Emma sort de la salle de bain, enfile son haut de pyjama, et Lily prend sa place, refermant la porte avant de laisser tomber ses vêtements au sol en un petit froissement de tissu, puis d'entrer sous l'eau. Ses dernières inquiétudes se dissolvent dans l'onde claire et chaude, faisant fondre peu à peu la glace de son coeur, se mêlant à quelques larmes qui roulent sur ses tempes. Mille couleurs lui reviennent en tête, et elle sourit malgré ses sanglots, tout en rinçant la mousse de ses mèches brunes qui retombent, trempées, dans son dos, avant qu'elle ne s'entoure d'une serviette grenat et ôte peu à peu l'eau de ses cheveux, enfilant ensuite un short et un tee-shirt pour rejoindre son amie.
L'aînée, ses cheveux roux flamboyants, est assise devant son ordinateur, en train de dessiner un peu, mais lève les yeux et pose celui-ci quand sa cadette grimpe près d'elle sur le lit pour se lover la tête sur son épaule, sous les couvertures. Toutes deux restent un instant ainsi, à la seule lueur de la lampe qui diffuse une douce lumière dorée, tamisée, muettes, savourant ce moment ensemble, puis Lily murmure :
« Prête pour la dernière couleur, Em' ? »

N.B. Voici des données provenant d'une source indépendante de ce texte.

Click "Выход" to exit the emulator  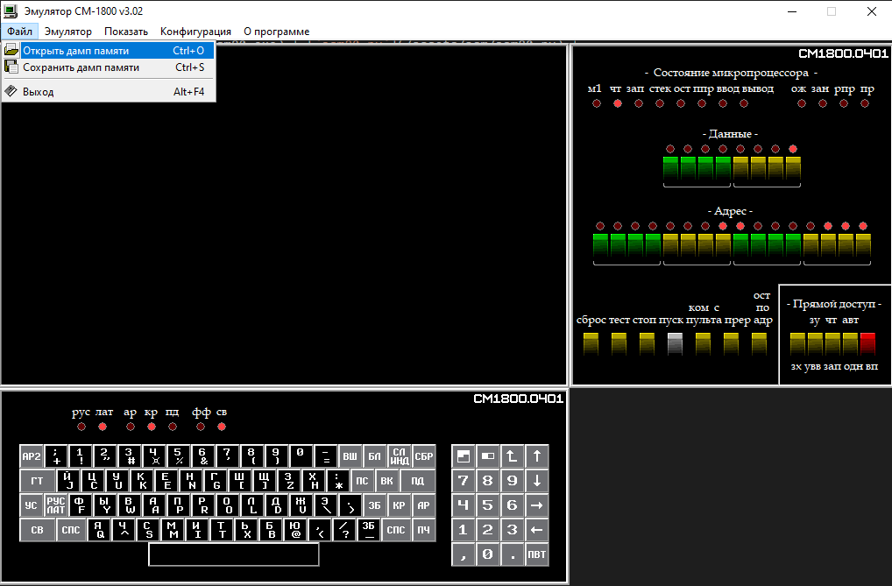point(39,92)
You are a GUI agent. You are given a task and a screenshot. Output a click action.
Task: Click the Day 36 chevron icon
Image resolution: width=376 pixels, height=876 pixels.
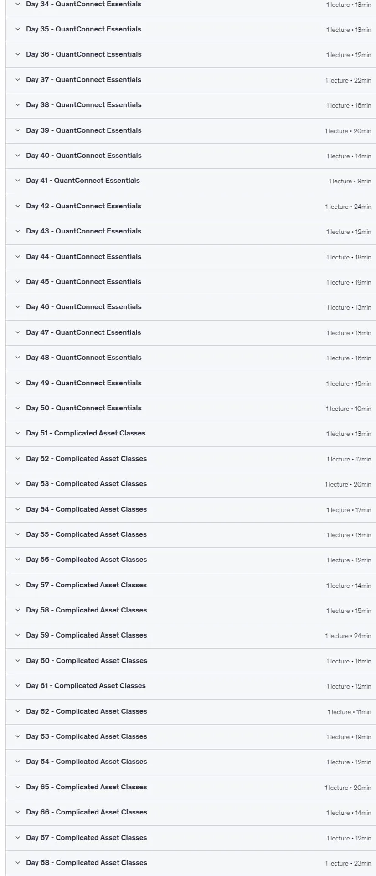18,54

« Oui. Mais je suis déçue, tu ne t'es pas habillée tout en rouge pour l'occasion ! » rit l'intéressée.
« Tsss. » fait la cadette avec un sourire. « Rouge et blanc, ça va. Les couleurs de Noël, en plus ! »
« Je t'écoute, alors. » souffle Emma, dont les yeux sombres brillent.
« Rouge sang. Rouge feu. Rouge rubis. Rouge grenat. Rouge pourpre. Rouge framboise. Tellement de nuances différentes, tellement de messages. Parfois, c'est une couleur vive, joyeuse et douce quoique légèrement acidulée. Parfois c'est une couleur chaude et rassurante, une couleur vibrante. C'est aussi une couleur sombre, une couleur profonde. C'est la couleur de tes blessures, la couleur des flammes. La couleur du coeur. C'est la couleur des yeux qui n'ont que trop pleuré... »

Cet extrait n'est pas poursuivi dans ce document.